Le président du Faso, Roch Marc Christian Kaboré, a reçu, le mardi 21 août 2018, le vice-président de la Banque mondiale pour la région Afrique, Hafez Ganhem. Les deux personnalités ont fait le point des actions de la Banque au Burkina Faso et de ses futurs investissements dans les secteurs prioritaires de développement du pays.

Au deuxième jour de son séjour au Burkina Faso, le vice-président de la Banque mondiale pour la région Afrique, Hafez Ganhem a été reçu en audience, le 21 août 2018 par le président du Faso, Roch Marc Christian Kaboré. A sa sortie d’audience, M. Ganhem a soutenu avoir rencontré le chef de l’Etat, dans l’optique de revoir les priorités du Burkina Faso et le rôle que la Banque mondiale doit jouer pour lutter contre la pauvreté et améliorer la croissance économique. « J’ai choisi le Burkina comme pays prioritaire à visiter compte tenu de la nature de nos relations et vu les efforts fournis par le gouvernement burkinabè dans la réalisation des réformes mais aussi à cause de la qualité de notre portefeuille et le taux d’exécution de nos projets », a-t-il précisé. Et de poursuivre que les échanges ont permis de passer en revue les projets de la Banque mondiale déjà existants au pays des Hommes intègres et pour lesquels Roch Marc Kaboré a exprimé sa satisfaction. Cette rencontre, a-t-il dit, a aussi été l’occasion d’examiner les projets futurs selon trois principaux axes identifiés. Le premier axe, selon Hafez Ganhem, est celui des projets regroupés dans le domaine de l’éducation, de la santé et de la nutrition. « Le président a souhaité que la Banque investisse dans ces domaines afin d’améliorer leur qualité», a-t-il relevé.

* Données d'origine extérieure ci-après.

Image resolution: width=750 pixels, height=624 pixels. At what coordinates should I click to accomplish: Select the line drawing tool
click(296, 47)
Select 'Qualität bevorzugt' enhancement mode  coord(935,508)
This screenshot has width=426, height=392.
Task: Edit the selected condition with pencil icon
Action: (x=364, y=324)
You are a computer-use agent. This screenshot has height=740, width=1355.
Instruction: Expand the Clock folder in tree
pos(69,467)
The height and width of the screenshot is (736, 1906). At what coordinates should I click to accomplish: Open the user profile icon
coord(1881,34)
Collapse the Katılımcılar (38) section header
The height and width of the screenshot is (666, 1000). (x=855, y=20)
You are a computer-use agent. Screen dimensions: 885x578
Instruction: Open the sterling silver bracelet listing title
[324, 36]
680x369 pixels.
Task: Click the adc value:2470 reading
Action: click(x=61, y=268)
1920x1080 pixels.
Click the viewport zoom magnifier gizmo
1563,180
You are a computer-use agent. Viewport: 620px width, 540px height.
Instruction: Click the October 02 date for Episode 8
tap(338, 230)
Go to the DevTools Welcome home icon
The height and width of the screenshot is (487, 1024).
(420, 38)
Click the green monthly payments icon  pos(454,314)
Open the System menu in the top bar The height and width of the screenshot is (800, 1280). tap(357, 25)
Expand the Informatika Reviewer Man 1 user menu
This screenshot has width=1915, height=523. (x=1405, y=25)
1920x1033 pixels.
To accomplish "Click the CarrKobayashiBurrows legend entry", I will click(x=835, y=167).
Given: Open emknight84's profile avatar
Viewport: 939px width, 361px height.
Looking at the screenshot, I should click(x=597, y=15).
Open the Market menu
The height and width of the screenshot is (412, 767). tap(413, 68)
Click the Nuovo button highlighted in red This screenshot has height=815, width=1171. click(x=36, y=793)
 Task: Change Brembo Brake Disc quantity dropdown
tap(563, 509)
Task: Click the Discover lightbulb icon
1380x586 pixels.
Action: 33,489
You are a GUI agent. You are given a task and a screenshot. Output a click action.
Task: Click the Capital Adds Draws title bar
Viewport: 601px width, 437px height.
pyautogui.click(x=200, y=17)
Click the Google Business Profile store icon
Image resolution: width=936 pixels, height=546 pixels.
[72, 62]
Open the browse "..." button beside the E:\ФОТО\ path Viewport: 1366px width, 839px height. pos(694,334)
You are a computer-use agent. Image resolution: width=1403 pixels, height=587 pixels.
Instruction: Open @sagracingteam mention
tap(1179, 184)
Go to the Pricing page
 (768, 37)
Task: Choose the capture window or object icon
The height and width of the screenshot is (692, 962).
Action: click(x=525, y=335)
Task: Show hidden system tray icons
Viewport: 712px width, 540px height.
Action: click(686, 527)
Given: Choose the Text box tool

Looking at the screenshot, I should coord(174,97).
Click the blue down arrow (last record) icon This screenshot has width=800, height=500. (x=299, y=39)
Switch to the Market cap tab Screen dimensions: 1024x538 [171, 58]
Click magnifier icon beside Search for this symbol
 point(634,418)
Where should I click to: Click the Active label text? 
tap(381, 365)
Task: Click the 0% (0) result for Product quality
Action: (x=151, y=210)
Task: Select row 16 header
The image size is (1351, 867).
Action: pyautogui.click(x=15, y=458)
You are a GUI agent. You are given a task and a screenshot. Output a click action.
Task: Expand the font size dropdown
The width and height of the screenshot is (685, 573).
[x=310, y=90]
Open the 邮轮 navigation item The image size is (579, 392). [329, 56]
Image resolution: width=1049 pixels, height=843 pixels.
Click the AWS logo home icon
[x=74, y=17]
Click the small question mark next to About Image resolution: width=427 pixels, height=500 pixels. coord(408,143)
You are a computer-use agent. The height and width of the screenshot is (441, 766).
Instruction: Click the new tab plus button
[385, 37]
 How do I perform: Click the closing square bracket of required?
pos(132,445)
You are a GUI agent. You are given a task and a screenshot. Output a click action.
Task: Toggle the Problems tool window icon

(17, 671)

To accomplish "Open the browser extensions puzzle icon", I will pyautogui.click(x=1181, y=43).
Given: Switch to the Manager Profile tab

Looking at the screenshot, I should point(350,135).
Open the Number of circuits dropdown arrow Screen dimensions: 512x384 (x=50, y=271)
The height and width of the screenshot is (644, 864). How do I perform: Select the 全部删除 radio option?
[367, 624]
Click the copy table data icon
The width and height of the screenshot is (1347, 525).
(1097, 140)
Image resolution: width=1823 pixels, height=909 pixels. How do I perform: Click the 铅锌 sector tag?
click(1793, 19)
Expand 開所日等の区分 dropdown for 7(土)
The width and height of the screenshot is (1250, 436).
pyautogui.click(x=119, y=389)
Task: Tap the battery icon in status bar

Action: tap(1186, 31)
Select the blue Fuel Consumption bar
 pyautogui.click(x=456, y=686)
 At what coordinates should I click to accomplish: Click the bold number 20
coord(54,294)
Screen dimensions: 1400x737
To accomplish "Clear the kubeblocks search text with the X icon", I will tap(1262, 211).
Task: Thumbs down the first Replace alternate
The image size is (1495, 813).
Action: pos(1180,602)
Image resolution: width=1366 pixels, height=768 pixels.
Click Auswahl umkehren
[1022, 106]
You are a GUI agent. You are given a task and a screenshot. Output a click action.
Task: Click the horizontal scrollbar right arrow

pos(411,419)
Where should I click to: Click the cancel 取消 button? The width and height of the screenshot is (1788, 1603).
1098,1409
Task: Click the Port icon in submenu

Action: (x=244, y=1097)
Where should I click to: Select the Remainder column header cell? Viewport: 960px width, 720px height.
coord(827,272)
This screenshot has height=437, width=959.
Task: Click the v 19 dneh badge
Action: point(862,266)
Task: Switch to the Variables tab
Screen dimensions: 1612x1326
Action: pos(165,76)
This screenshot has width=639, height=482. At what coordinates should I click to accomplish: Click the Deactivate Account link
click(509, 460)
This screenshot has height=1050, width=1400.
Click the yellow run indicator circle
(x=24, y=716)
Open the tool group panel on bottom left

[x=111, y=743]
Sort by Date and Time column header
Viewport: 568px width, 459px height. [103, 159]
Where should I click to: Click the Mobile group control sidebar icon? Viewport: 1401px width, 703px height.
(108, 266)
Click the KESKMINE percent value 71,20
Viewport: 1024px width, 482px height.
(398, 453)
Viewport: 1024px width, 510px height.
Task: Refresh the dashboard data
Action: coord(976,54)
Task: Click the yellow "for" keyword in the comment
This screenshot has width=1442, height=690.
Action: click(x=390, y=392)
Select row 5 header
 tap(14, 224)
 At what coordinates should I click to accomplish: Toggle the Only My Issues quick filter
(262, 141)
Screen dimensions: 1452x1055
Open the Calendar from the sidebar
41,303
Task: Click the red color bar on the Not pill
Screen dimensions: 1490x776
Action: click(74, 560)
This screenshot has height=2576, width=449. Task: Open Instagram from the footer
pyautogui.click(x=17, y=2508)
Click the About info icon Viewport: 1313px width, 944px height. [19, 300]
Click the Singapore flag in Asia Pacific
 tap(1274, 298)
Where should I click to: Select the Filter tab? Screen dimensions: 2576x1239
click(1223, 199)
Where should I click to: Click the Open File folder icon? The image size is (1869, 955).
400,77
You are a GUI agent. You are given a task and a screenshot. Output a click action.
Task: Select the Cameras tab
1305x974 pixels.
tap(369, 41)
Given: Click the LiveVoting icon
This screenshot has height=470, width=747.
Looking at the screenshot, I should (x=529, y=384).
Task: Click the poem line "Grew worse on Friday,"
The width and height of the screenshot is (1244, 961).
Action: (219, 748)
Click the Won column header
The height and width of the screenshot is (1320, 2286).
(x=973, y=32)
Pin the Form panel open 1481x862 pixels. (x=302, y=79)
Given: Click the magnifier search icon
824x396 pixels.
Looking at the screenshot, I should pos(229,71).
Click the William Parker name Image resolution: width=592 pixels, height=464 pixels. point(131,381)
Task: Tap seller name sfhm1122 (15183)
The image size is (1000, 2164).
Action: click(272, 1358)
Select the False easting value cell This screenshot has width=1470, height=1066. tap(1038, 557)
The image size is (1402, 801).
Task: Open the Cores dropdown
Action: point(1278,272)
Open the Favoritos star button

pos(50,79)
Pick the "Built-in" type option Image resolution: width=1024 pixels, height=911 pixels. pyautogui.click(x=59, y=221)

Pour le vice-président de la Banque mondiale pour la région Afrique, le second axe est celui de l’emploi.  « A ce niveau, il est question d’identifier les secteurs porteurs et de situer le rôle que doit jouer la Banque mondiale dans la croissance, le développement et la création d’emploi », a-t-il signifié. Quant à la question de l’énergie, il s’agira, a poursuivi Hafez Ganhem, de voir avec le gouvernement et le secteur privé quels sont les moyens à mettre en œuvre pour atteindre l’objectif du gouvernement qui est de doubler l’accès à l’électricité d’ici à 2020 et de réduire son coût. A l’entendre, la question du développement de l’économie digitale, à travers l’implication des acteurs burkinabè afin d’améliorer la qualité des services de télécommunication et la baisse des prix seront également au cœur des actions du deuxième axe de la coopération.
Le secteur de la sécurité constitue le troisième axe. « Il s’agit d’explorer le lien sécurité et développement, c’est-à-dire voir comment le développement peut contribuer à instaurer plus de sécurité », a-t-il expliqué. A ce niveau, a conclu le vice-président de la Banque mondiale, il est question de la création d’emplois, de la réduction de la pauvreté, de l’amélioration des services de l’Etat dans les zones reculées afin de donner plus d’espoir à la jeunesse pour établir un climat de sécurité favorable.